From my research, you need to achieve U=0.18W/m2K for your roof sections, 0.28 for wall sections including the dormer cheeks (and fronts I suppose) and dwarf walls which are inside an uninsulated roof space.

I believe that with a breathable membrane you can have fully filled rafters (source: ecotherm) - however my engineer has specified air gap + breathable membrane.

My roof is 150x50 rafters, just like your new dormers, and there I will need 120mm-130mm insulation and 37.5mm insulated plasterboard to hit the 0.18. That will be on paper only, as there are double and triple rafters and small gaps/spaces, which are impossible to insulate other than with rockwool or foam maybe (which I am in the process of investigating).

The dormer cheeks are 100x50, and there I need 75mm insulation and 37.5mm insulated plasterboard to hit 0.23 (better than required 0.28). Obviously I would rather reduce the 0.23 to whatever I can, eg maybe 80mm or 85mm insulation, if they make it even. As my dormer cheeks and fronts are very large and I can imagine increased heat losses.

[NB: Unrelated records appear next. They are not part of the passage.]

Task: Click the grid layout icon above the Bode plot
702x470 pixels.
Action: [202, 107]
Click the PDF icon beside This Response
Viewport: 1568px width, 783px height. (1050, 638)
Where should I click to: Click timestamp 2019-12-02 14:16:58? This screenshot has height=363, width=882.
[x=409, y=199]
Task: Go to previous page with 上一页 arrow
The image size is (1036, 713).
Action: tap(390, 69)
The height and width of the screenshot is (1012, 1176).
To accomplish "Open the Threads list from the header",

If you create space inside the untouched section of the old roof with the 90x50 rafters, I'd use the 75mm insulation + 37.5mm insulated plasterboard, that gives 0.23 more or less, which is miles away from 0.18, but better than nothing. I might even stick some rockwool below membrane, air can still travel in it for humidity purposes. But you'd have to replace the old thick felt with new membrane which means stripping the roof of old tiles.

You can also increase the insulated plasterboard to say 52.5mm to approach 0.20 or better for your 90x50 rafters.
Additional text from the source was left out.